- **WORK TO BE COMPLETED**: Among the entries below, please repeat exactly and only the lines from the line containing "The width and height of the screenshot is (1366, 768)." to the line containing "Task: Open the Software", both lines included.

=== Section Start ===

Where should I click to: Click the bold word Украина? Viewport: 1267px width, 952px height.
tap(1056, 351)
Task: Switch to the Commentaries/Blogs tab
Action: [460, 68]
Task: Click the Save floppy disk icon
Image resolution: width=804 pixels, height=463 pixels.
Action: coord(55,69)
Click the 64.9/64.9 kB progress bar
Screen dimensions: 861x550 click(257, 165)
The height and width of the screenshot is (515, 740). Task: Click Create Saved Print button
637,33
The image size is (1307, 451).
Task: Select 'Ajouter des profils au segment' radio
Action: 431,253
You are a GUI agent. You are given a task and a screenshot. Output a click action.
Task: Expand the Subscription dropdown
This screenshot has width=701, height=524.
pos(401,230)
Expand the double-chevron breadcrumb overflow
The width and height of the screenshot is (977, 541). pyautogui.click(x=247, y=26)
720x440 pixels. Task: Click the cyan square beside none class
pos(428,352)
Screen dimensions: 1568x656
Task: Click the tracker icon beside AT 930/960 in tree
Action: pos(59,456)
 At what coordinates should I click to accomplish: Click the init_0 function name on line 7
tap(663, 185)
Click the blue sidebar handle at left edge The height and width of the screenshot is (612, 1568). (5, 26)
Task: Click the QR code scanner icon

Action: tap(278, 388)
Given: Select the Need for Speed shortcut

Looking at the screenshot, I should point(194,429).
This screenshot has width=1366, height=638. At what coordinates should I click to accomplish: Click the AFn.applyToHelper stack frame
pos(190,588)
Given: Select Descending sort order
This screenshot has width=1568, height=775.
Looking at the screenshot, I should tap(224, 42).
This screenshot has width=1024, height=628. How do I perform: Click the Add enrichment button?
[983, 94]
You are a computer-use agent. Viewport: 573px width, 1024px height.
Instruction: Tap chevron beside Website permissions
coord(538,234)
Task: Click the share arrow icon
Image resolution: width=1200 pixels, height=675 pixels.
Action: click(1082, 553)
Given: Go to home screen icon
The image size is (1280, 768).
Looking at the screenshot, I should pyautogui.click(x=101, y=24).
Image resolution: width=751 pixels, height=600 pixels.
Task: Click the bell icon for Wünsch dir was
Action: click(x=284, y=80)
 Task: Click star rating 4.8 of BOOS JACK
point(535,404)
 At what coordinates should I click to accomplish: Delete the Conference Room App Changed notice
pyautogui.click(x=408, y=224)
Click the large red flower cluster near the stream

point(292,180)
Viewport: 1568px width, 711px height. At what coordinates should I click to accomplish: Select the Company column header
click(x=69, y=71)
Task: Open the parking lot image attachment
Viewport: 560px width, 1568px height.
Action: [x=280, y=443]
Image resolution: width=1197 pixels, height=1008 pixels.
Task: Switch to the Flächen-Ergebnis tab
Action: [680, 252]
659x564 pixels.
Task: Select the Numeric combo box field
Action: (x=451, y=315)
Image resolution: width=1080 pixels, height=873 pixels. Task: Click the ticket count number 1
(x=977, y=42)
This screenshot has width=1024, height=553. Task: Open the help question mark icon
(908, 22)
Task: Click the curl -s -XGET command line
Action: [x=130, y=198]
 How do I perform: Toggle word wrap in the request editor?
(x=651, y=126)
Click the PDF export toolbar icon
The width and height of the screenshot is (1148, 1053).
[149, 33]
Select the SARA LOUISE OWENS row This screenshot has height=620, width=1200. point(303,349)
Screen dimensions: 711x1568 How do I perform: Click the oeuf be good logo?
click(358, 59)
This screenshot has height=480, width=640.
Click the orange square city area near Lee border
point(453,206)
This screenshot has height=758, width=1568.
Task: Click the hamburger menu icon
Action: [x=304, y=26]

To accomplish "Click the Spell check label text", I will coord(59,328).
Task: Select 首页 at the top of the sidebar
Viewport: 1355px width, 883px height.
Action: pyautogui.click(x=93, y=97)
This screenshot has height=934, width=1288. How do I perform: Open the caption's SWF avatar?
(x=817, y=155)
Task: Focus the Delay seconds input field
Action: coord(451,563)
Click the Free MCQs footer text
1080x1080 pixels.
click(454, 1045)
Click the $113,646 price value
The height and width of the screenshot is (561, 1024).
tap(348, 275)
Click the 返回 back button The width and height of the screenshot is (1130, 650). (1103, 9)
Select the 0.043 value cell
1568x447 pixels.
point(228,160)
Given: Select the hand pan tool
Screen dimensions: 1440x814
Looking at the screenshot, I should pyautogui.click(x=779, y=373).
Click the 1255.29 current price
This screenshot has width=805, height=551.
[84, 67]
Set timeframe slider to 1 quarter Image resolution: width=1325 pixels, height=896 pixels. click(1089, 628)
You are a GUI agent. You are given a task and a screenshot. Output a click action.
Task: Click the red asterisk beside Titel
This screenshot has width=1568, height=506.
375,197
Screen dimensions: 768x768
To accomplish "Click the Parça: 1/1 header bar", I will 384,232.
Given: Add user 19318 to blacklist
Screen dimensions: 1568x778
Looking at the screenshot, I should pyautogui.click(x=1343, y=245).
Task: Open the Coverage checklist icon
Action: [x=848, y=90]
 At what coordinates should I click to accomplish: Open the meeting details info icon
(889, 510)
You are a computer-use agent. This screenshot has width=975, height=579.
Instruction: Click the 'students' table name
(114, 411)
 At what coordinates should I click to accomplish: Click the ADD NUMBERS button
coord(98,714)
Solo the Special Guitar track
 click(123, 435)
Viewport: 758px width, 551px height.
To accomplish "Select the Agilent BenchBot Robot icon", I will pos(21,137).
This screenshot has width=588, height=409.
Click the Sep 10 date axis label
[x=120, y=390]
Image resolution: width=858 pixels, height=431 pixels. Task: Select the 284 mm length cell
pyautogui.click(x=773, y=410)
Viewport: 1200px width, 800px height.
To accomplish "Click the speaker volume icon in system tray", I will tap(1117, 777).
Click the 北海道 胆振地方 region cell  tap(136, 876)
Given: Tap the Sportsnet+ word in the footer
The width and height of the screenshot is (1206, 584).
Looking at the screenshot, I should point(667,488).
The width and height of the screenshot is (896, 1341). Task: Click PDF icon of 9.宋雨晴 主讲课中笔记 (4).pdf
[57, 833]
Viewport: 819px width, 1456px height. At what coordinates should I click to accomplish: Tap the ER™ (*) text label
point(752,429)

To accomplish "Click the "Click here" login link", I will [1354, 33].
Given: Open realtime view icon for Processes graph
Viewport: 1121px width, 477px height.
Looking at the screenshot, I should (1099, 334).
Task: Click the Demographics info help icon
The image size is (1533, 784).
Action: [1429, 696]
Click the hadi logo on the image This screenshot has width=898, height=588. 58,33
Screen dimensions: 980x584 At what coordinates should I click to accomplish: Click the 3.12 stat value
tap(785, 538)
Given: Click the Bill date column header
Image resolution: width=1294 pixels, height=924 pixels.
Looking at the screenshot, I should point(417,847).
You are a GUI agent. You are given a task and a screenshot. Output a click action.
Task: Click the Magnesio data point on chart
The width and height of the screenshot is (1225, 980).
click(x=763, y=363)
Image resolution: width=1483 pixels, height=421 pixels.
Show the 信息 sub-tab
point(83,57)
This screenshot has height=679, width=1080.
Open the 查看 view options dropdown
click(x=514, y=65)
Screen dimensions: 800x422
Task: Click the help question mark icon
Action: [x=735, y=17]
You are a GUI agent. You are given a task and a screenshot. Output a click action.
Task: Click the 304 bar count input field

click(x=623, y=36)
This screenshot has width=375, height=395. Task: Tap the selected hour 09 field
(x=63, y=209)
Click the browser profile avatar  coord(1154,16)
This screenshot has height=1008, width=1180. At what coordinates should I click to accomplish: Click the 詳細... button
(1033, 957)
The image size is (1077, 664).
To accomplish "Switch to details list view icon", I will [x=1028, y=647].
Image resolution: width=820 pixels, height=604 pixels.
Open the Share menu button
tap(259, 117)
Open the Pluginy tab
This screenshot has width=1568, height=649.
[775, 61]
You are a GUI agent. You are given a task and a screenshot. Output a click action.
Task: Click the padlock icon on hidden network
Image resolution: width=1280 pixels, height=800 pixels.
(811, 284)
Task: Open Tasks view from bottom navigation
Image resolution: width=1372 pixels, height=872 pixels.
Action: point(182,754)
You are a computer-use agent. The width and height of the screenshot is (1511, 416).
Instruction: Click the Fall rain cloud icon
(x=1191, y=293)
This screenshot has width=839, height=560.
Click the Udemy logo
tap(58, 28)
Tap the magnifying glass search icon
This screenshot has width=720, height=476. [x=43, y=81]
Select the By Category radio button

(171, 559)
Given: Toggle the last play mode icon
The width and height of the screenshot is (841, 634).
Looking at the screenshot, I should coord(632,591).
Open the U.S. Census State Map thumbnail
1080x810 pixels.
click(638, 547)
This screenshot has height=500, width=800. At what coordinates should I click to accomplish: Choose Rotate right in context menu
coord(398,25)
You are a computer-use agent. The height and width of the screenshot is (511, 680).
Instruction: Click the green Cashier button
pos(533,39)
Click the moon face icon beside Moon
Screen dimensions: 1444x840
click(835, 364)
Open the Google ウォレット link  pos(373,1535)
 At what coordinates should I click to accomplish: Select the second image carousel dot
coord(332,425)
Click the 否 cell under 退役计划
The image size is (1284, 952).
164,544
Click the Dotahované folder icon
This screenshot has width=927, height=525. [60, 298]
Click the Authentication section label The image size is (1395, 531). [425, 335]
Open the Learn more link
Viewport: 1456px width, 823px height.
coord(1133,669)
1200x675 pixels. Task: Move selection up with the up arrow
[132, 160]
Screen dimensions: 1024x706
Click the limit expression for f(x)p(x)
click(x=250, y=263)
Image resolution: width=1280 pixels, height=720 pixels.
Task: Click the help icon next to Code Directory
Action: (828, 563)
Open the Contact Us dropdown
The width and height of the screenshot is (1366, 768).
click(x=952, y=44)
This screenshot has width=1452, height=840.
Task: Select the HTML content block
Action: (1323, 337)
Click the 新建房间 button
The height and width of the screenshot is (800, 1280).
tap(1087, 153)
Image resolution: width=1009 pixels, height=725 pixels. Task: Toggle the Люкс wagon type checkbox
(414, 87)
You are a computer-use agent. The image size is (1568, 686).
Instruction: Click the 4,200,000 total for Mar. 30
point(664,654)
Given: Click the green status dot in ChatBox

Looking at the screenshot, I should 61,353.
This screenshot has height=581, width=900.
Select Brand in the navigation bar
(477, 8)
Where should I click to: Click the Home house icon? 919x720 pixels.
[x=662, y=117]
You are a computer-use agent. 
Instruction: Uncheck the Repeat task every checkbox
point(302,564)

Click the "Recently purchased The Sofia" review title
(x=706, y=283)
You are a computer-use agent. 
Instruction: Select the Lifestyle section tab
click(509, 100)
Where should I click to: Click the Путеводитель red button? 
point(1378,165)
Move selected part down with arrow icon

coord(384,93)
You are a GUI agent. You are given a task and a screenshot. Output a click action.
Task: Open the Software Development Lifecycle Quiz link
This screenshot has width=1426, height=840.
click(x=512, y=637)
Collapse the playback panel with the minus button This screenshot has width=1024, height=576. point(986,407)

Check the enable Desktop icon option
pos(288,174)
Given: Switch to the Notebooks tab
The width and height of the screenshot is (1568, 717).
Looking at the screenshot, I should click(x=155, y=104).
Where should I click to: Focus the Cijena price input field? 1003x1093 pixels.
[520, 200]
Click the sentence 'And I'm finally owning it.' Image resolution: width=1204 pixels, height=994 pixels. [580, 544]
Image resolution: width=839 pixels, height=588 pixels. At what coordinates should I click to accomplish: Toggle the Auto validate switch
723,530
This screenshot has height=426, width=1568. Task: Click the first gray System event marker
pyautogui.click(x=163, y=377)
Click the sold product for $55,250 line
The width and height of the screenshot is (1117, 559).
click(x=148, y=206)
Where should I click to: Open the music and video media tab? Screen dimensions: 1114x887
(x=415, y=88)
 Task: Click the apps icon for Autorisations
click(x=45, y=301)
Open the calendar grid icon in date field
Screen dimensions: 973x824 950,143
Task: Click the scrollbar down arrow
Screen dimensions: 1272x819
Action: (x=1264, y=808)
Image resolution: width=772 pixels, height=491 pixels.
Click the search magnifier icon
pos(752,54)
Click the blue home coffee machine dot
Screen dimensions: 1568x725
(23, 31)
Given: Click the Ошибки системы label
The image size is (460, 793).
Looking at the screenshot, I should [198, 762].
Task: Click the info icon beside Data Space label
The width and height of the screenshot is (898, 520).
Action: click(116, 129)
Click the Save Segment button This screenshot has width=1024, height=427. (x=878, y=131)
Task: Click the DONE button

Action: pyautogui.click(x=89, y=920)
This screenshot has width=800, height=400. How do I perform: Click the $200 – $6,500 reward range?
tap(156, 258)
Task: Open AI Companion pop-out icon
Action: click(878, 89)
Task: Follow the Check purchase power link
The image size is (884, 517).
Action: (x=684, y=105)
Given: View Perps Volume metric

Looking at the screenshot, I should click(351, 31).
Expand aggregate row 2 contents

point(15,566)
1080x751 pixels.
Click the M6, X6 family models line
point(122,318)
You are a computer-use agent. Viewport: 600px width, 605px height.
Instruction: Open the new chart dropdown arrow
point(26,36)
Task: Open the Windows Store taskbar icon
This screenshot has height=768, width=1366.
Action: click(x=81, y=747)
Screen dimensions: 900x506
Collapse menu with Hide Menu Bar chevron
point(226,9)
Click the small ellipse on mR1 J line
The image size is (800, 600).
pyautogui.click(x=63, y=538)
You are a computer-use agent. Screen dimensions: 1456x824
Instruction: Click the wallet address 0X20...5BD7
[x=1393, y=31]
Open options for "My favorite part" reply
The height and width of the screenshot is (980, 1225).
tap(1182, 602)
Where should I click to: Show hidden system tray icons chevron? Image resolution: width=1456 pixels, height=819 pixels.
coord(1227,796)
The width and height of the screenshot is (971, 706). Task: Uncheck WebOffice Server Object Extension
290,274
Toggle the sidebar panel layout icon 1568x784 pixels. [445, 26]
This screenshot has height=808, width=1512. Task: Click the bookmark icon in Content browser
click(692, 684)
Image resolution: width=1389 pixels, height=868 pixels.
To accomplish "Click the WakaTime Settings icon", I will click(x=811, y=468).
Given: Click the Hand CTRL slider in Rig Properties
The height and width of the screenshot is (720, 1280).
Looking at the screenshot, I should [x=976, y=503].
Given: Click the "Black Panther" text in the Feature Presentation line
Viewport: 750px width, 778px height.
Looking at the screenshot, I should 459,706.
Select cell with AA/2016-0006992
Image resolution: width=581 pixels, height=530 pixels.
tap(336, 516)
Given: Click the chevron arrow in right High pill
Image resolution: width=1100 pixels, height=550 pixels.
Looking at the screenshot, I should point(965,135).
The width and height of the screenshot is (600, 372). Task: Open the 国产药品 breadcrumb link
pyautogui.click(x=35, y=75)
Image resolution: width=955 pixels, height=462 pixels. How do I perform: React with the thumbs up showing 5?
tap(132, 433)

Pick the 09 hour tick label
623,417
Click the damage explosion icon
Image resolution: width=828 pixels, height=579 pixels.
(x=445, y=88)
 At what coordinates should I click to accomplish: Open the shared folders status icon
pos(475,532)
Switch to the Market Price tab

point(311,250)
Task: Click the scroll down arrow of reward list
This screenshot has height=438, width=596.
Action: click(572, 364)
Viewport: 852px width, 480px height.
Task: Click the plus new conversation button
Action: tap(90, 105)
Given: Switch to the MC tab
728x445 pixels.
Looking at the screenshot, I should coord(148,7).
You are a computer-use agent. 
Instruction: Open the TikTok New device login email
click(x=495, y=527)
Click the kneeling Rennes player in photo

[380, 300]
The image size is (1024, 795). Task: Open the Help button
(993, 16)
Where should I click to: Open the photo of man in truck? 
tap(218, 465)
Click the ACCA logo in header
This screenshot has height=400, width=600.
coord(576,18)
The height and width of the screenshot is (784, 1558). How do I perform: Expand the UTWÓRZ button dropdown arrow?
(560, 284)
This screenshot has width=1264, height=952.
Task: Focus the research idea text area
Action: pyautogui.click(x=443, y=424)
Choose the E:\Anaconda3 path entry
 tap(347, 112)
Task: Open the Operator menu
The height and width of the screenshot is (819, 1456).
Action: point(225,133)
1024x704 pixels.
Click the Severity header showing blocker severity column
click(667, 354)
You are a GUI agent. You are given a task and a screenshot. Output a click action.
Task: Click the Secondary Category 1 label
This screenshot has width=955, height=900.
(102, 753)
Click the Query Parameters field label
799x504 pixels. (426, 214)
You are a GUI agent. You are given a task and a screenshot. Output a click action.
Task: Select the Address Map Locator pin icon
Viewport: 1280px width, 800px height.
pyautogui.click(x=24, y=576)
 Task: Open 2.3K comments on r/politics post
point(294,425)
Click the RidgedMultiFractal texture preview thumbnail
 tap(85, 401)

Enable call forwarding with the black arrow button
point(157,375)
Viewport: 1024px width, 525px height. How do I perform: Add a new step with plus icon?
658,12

=== Section End ===

- **SOLUTION TO THIS TASK**:
The width and height of the screenshot is (1366, 768).
click(x=952, y=44)
This screenshot has width=1452, height=840.
Task: Select the HTML content block
Action: (1323, 337)
Click the 新建房间 button
The height and width of the screenshot is (800, 1280).
tap(1087, 153)
Image resolution: width=1009 pixels, height=725 pixels. Task: Toggle the Люкс wagon type checkbox
(414, 87)
You are a computer-use agent. The image size is (1568, 686).
Instruction: Click the 4,200,000 total for Mar. 30
point(664,654)
Given: Click the green status dot in ChatBox

Looking at the screenshot, I should 61,353.
This screenshot has height=581, width=900.
Select Brand in the navigation bar
(477, 8)
Where should I click to: Click the Home house icon? 919x720 pixels.
[x=662, y=117]
You are a computer-use agent. 
Instruction: Uncheck the Repeat task every checkbox
point(302,564)

Click the "Recently purchased The Sofia" review title
(x=706, y=283)
You are a computer-use agent. 
Instruction: Select the Lifestyle section tab
click(509, 100)
Where should I click to: Click the Путеводитель red button? 
point(1378,165)
Move selected part down with arrow icon

coord(384,93)
You are a GUI agent. You are given a task and a screenshot. Output a click action.
Task: Open the Software Development Lifecycle Quiz link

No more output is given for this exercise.